● Exercise goal
Once you find the line below that contains "Registration (75, 2117)", write it out along with every later line exactly as given, stopping only when the records end. Omit the pictures.

● The data
=======
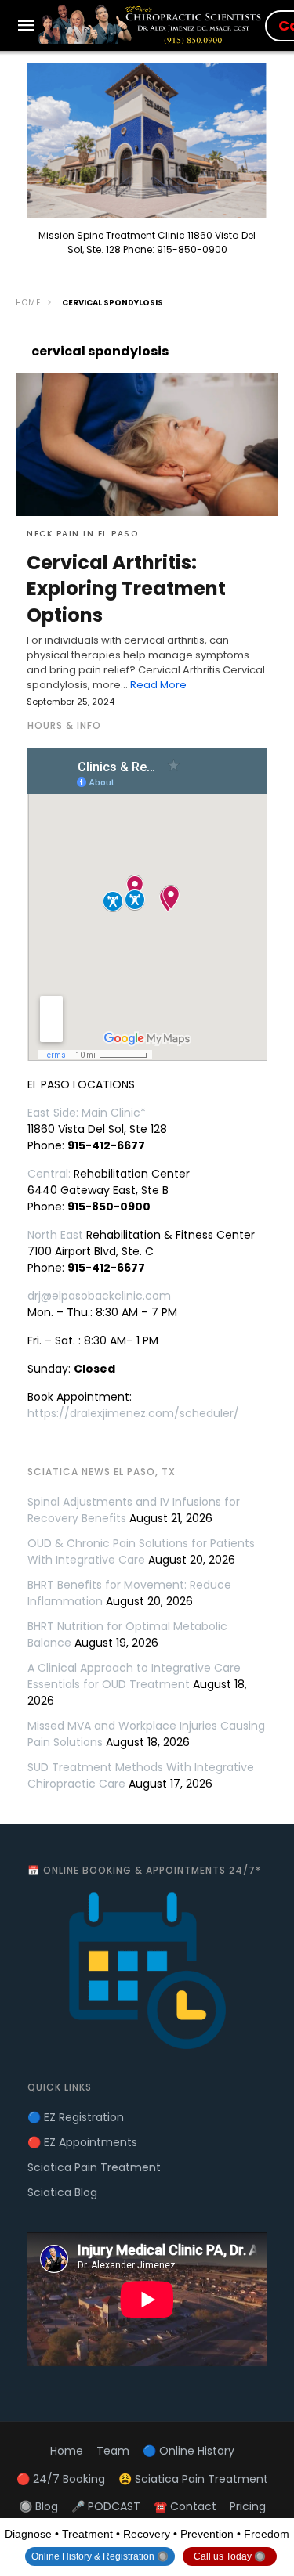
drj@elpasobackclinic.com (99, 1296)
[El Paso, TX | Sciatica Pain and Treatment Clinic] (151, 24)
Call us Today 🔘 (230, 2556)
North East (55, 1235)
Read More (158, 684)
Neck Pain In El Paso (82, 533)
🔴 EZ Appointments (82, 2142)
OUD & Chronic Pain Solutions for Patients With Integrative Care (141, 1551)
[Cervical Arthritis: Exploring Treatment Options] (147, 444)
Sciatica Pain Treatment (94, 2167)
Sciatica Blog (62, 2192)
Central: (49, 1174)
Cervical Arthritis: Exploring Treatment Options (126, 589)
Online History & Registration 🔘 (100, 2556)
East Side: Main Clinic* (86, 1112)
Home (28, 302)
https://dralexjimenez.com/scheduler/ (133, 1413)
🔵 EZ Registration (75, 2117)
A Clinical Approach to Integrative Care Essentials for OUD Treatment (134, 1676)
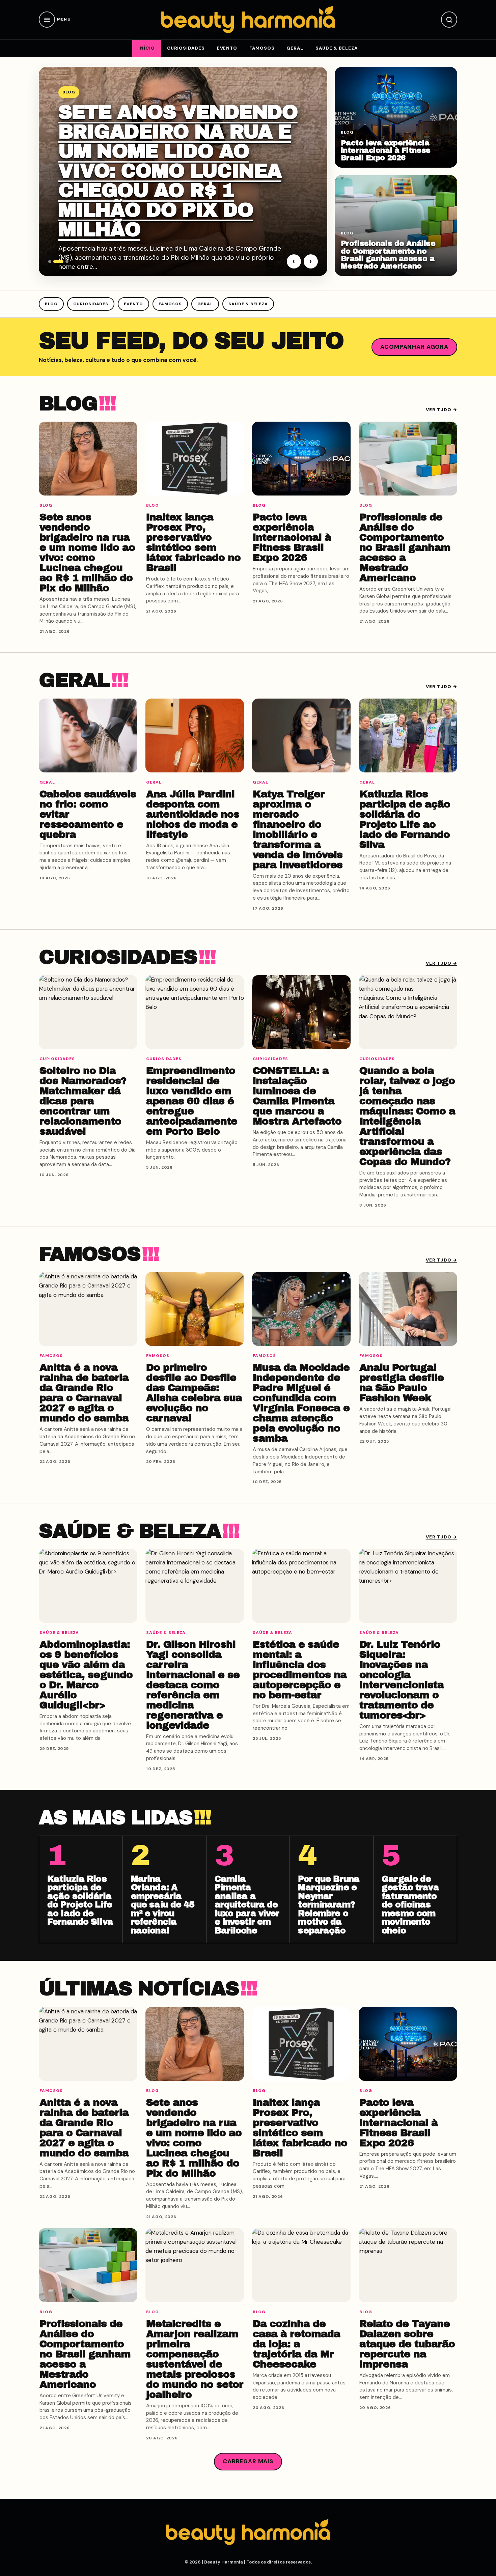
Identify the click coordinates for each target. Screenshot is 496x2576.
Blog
=======
● Task answer
🔵 EZ Registration (75, 2117)
A Clinical Approach to Integrative Care Essentials for OUD Treatment (134, 1676)
Identify the click coordinates for each target. Screenshot is 496x2576.
Blog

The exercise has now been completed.